### Given instruction 1
In the text on employee value propositions, what is named as the most crucial element of any EVP?

### Text segment
Job seekers spend a lot of time finessing their résumés, compiling their portfolios, and brushing up on interview questions—but the labor market is not a one-way street. Companies need solid employees as much as candidates need jobs.
How do you, as an employer, attract suitable candidates? One way is to formulate a strong employee value proposition. Here’s what an EVP is, as well as a few employee value proposition examples.
What is an employee value proposition?
An employee value proposition—a.k.a. an employment value proposition, employer value proposition, or employer branding—is the combined benefits a company gives an employee in return for their performance, experience, and commitment.
An EVP is a company’s sales pitch to prospective employees. An effective EVP gets job seekers excited about the prospect of working at a company and gives an idea of compensation, benefits, and company culture.
What value does having an EVP add to a company?
A strong EVP attracts quality candidates. A strong EVP attracts good candidates who understand your company's benefits, culture, and work-life balance, lowering the odds that they will be surprised or disappointed if they accept your offer.
Ultimately, this can mean lower annual employee turnover, resulting in higher productivity.
Key components of an employee value proposition
A great employee value proposition highlights the benefits of working for your company and usually gives prospective employees an idea of the following elements:
Compensation
The most crucial element of any employee value proposition is compensation. As much as prospective employees value a positive work environment or career development opportunities, most only consider roles that meet their salary expectations. Money is, after all, the main reason we go to work.
Being transparent about compensation—including bonuses and raises—streamlines your hiring process and ensures your employees are fairly remunerated.
Benefits
A strong employee value proposition includes a comprehensive list of benefits, from the essential (such as health insurance and retirement plans) to the extra (such as company-sponsored holidays, paid parental leave, and discounts at local fitness studios).
A solid benefits package can help ease your company’s financial burden while improving the employee experience.
Career development
Investing in your employees’ career development is valuable to them and your company. Whether you offer education reimbursements or host in-house leadership development workshops, advertise these development programs to current and prospective employees.

### Supplied material

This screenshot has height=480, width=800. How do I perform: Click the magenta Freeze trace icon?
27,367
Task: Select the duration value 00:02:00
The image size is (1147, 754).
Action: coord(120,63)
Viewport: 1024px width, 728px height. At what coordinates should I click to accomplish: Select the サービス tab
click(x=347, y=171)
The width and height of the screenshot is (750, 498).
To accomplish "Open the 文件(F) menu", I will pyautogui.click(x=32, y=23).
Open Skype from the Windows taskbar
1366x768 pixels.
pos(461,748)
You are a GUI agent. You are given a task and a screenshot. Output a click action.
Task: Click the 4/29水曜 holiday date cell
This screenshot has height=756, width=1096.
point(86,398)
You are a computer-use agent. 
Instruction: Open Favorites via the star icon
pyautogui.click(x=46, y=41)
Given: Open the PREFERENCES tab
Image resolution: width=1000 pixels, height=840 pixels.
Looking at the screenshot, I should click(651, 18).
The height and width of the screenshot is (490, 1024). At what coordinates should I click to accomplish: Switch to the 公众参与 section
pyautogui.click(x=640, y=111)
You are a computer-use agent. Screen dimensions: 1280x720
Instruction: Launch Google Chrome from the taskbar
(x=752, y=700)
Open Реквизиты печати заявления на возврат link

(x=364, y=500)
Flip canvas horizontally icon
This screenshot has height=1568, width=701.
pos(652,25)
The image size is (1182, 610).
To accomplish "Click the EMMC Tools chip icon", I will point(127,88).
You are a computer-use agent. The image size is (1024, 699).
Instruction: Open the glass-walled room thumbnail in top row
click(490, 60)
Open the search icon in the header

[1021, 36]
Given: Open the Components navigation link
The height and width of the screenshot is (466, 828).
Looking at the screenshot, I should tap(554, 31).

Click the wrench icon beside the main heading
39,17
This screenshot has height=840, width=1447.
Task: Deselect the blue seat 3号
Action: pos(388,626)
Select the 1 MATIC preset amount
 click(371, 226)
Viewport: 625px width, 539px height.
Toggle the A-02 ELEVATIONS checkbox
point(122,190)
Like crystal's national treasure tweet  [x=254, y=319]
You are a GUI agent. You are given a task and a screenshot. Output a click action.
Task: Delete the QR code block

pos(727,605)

### Given instruction 2
Reproduce the listing word for word, from the line containing "Open Реквизиты печати" through the end of the listing.

### Full answer 1
Compensation.

### Full answer 2
Open Реквизиты печати заявления на возврат link

(x=364, y=500)
Flip canvas horizontally icon
This screenshot has height=1568, width=701.
pos(652,25)
The image size is (1182, 610).
To accomplish "Click the EMMC Tools chip icon", I will point(127,88).
You are a computer-use agent. The image size is (1024, 699).
Instruction: Open the glass-walled room thumbnail in top row
click(490, 60)
Open the search icon in the header

[1021, 36]
Given: Open the Components navigation link
The height and width of the screenshot is (466, 828).
Looking at the screenshot, I should tap(554, 31).

Click the wrench icon beside the main heading
39,17
This screenshot has height=840, width=1447.
Task: Deselect the blue seat 3号
Action: pos(388,626)
Select the 1 MATIC preset amount
 click(371, 226)
Viewport: 625px width, 539px height.
Toggle the A-02 ELEVATIONS checkbox
point(122,190)
Like crystal's national treasure tweet  [x=254, y=319]
You are a GUI agent. You are given a task and a screenshot. Output a click action.
Task: Delete the QR code block

pos(727,605)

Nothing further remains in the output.